### Entries
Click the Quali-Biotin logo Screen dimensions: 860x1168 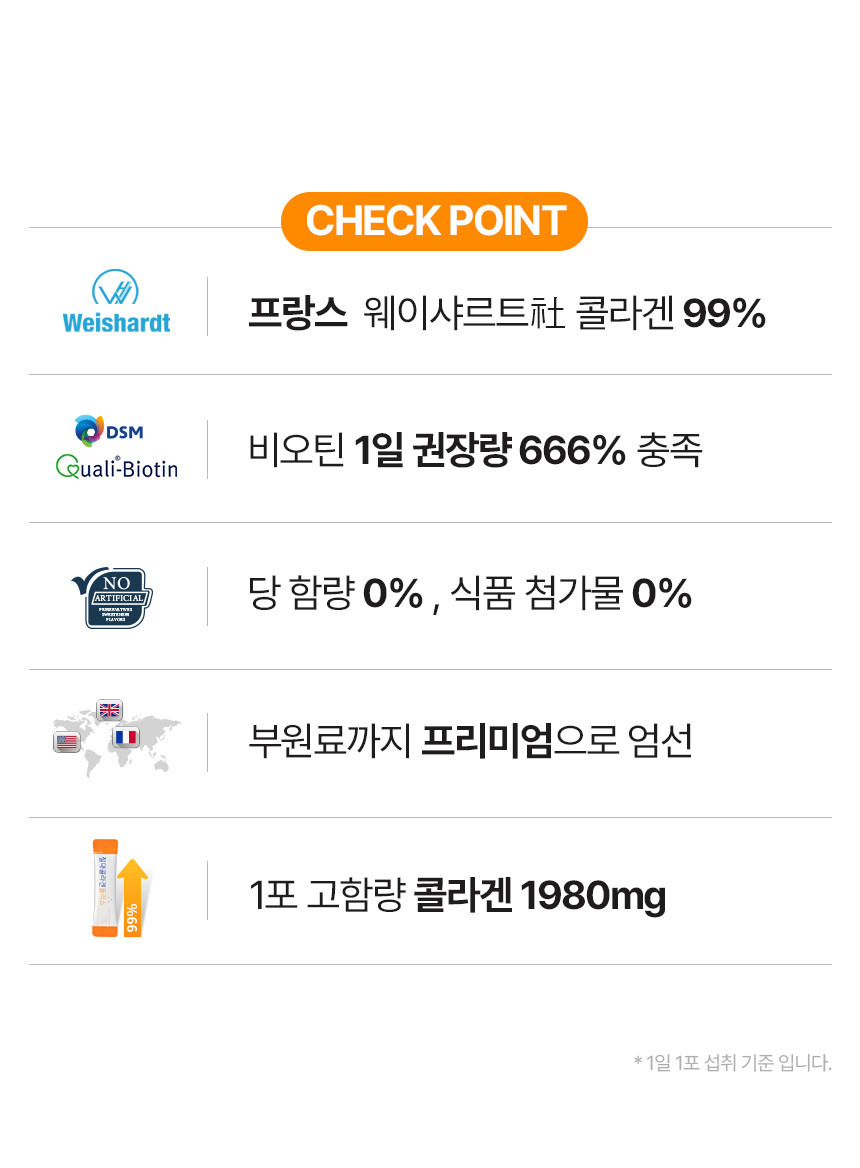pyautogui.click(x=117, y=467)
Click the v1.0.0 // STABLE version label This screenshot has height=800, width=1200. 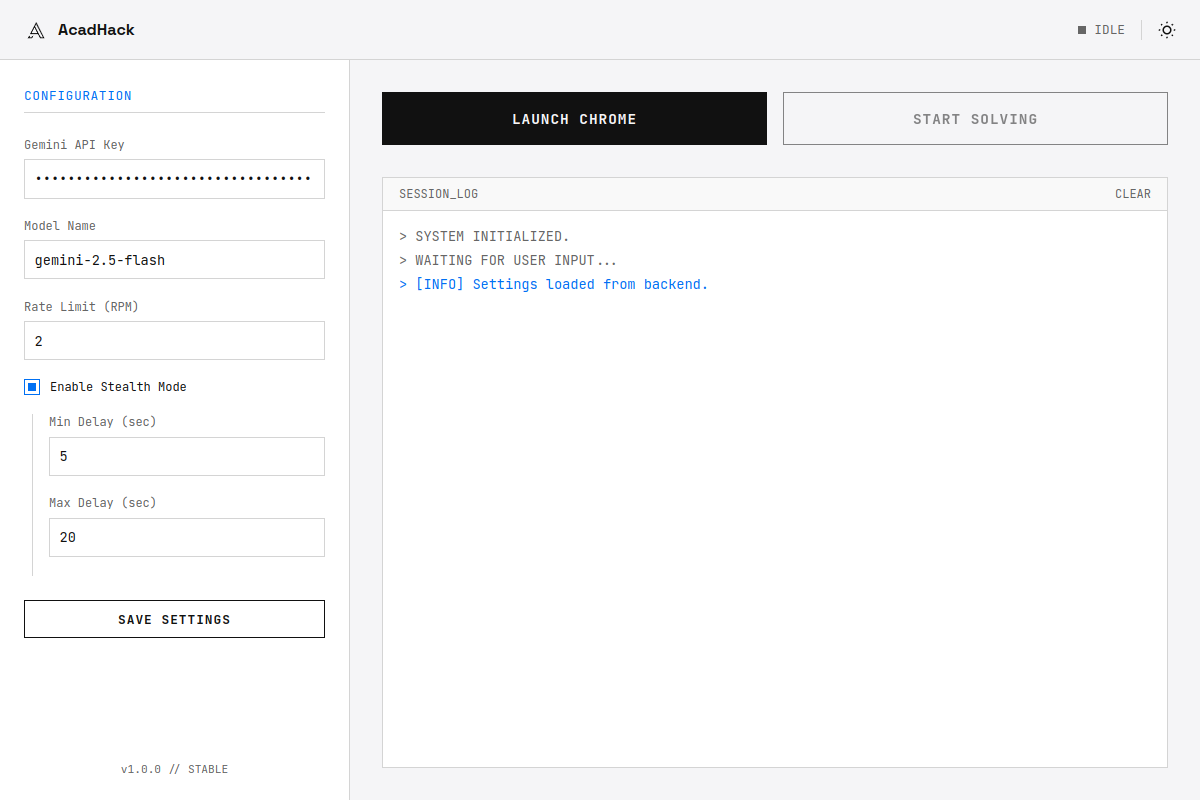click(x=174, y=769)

==

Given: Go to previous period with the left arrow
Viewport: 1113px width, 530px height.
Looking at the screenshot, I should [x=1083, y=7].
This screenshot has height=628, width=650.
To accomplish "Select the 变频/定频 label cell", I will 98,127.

==

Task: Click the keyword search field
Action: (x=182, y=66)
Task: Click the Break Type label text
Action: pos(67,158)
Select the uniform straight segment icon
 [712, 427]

### Work to be completed
Express the stretch from the line containing "Given: Go to" through the line containing "I will 98,127.", both included, as a JSON list of strings with one string per line and blank lines left out.

### Exercise response
[
  "Given: Go to previous period with the left arrow",
  "Viewport: 1113px width, 530px height.",
  "Looking at the screenshot, I should [x=1083, y=7].",
  "This screenshot has height=628, width=650.",
  "To accomplish \"Select the 变频/定频 label cell\", I will 98,127."
]